Task item
Set down word for word each line from the one containing "Select the No. column header" through the end of the records, both included. Do not copy any pictures.

[[ Data provided open ]]

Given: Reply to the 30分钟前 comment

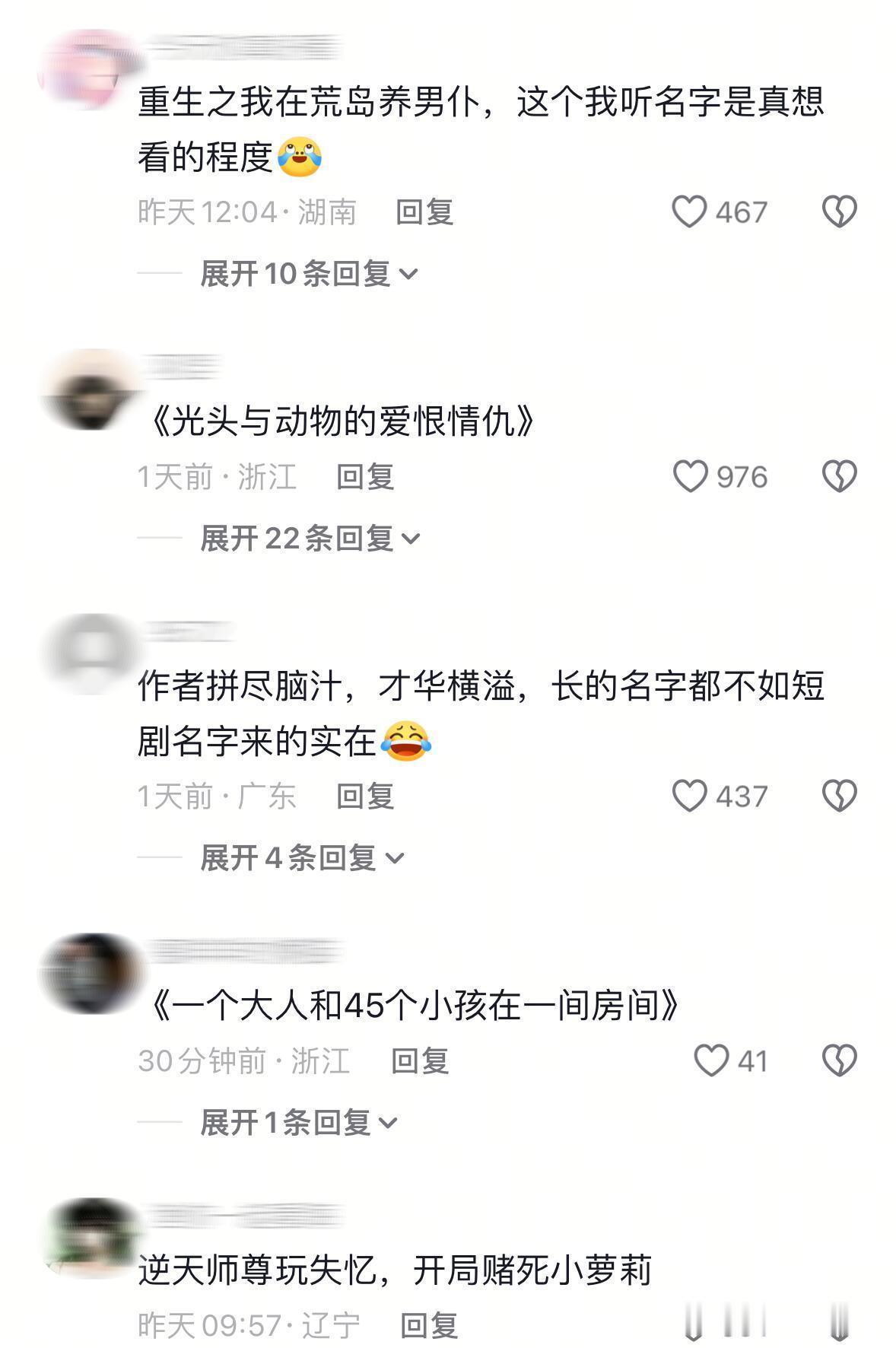Looking at the screenshot, I should 420,1061.
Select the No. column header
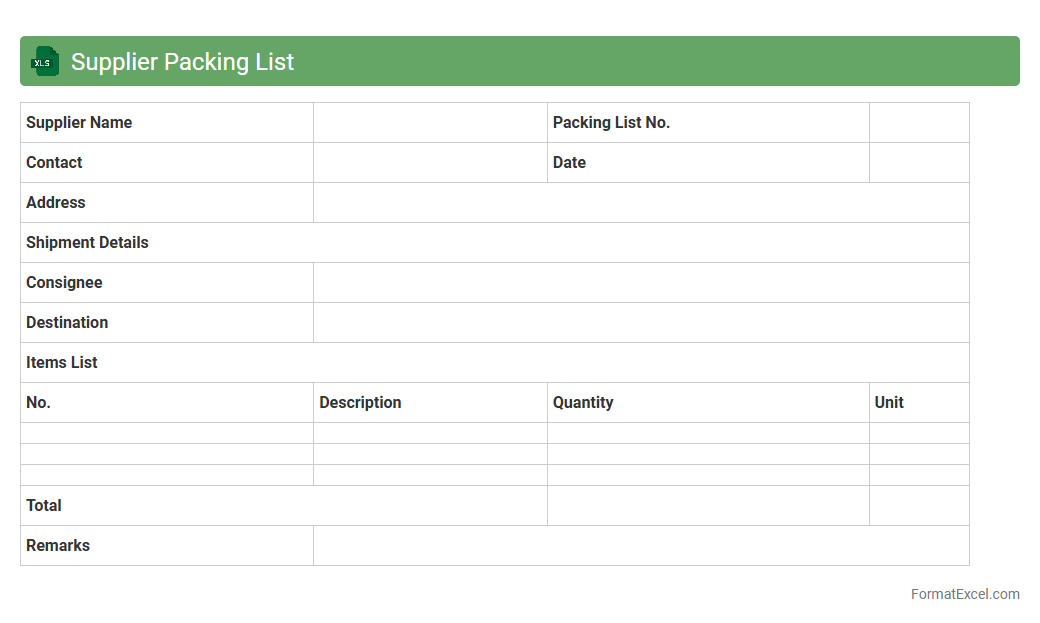The width and height of the screenshot is (1040, 623). tap(39, 403)
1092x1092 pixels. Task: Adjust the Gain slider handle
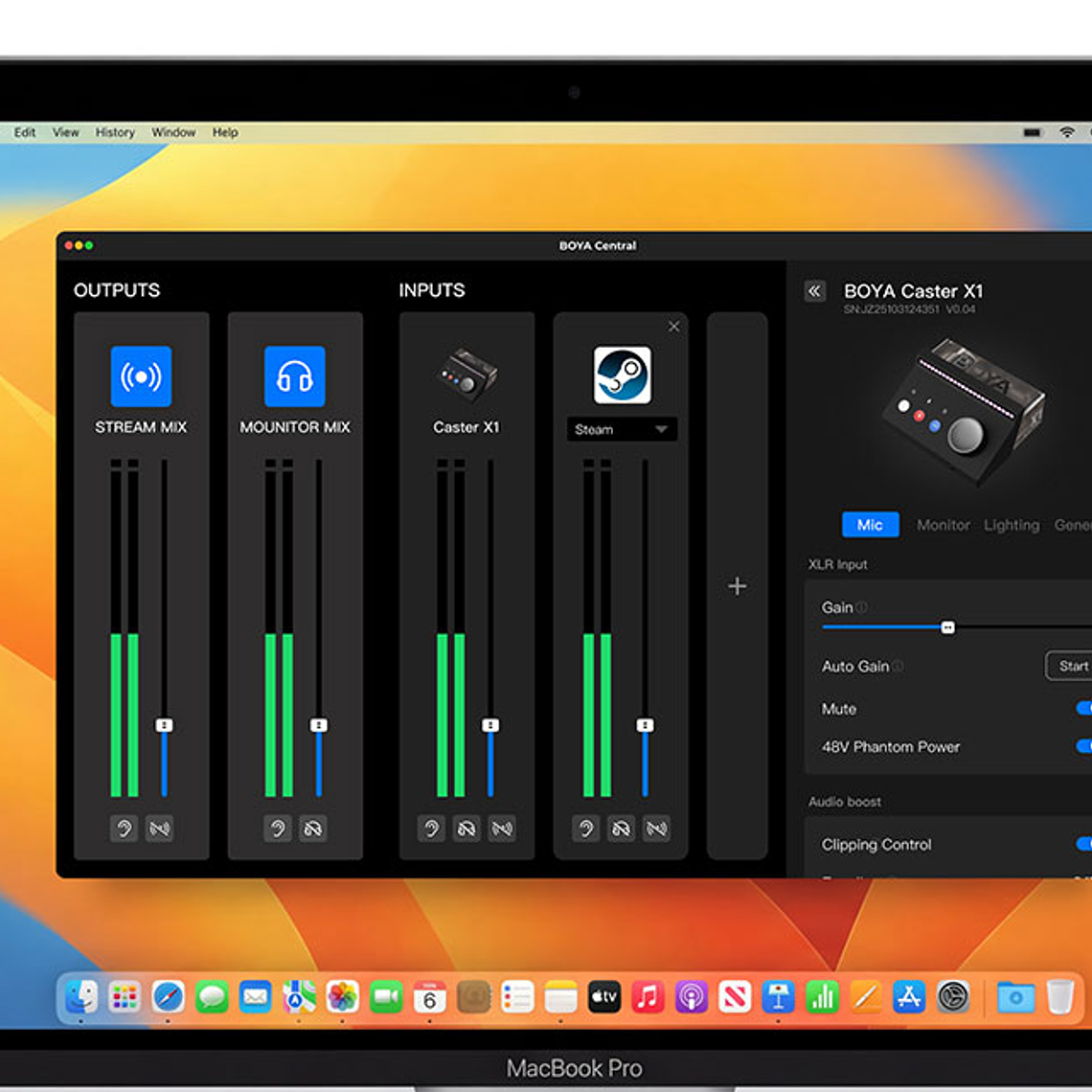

[[ Data provided closed ]]

Result
Select the No. column header
The width and height of the screenshot is (1040, 623). tap(39, 403)
1092x1092 pixels. Task: Adjust the Gain slider handle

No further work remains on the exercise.